### SHORT EXERCISE
Report each line of the items below that contains the string "screenshot". Case counts.

### Data for locating visible targets
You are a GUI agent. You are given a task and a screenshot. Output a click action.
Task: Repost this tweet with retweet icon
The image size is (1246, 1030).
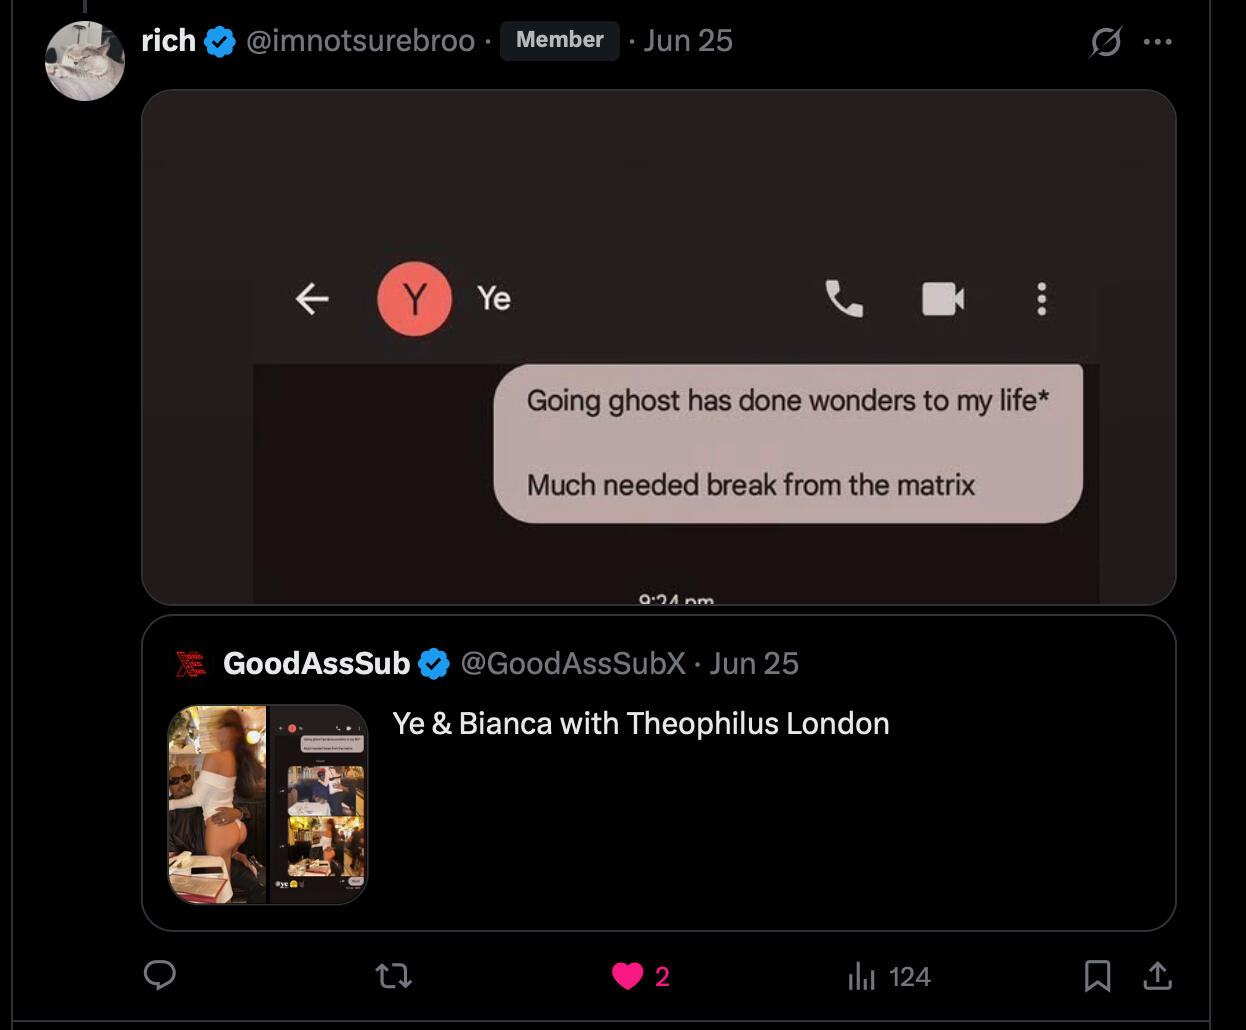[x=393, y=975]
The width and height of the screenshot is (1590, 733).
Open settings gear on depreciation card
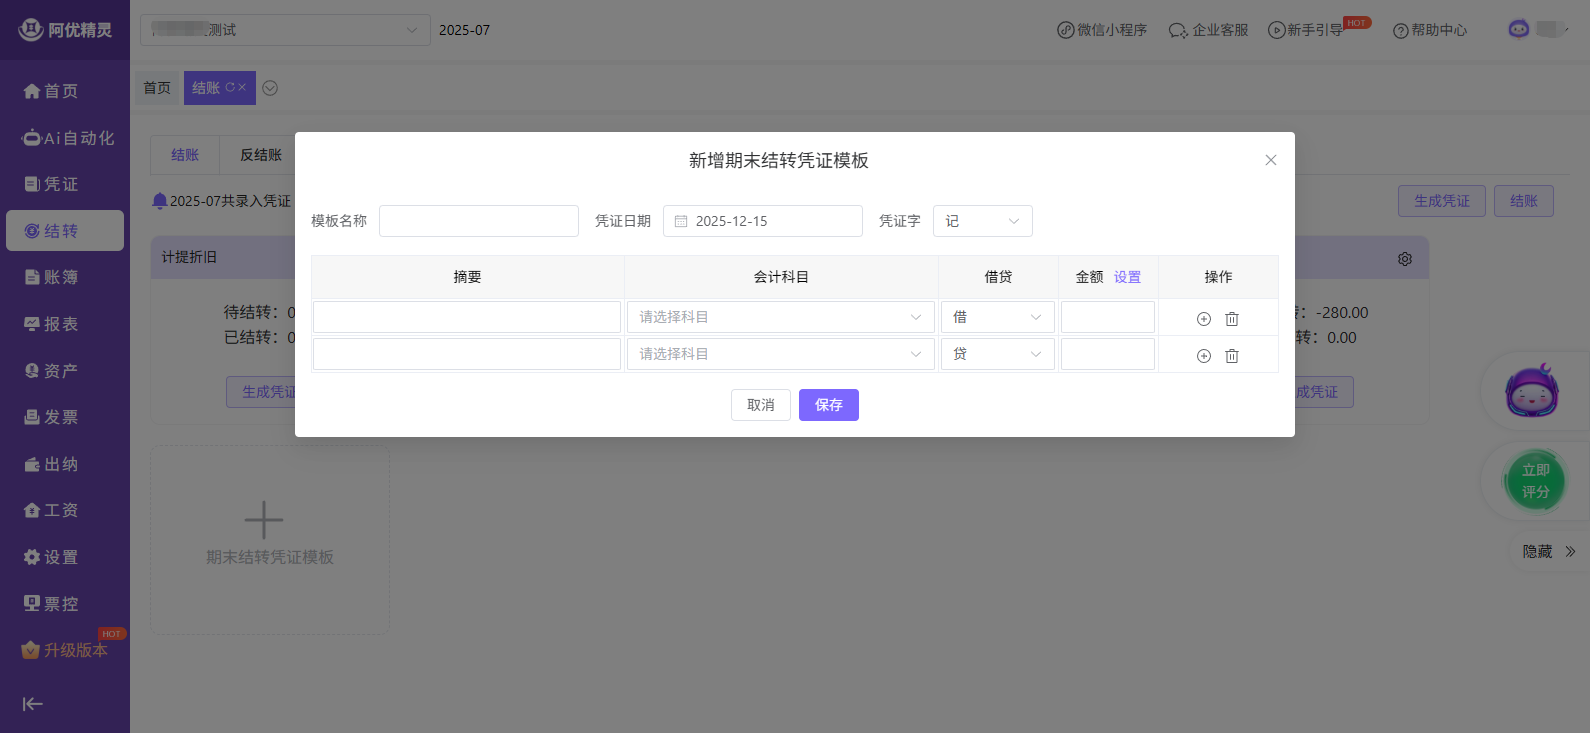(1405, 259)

### FINAL ANSWER
You are a GUI agent. You are given a task and a screenshot. Output a click action.
The width and height of the screenshot is (1590, 733).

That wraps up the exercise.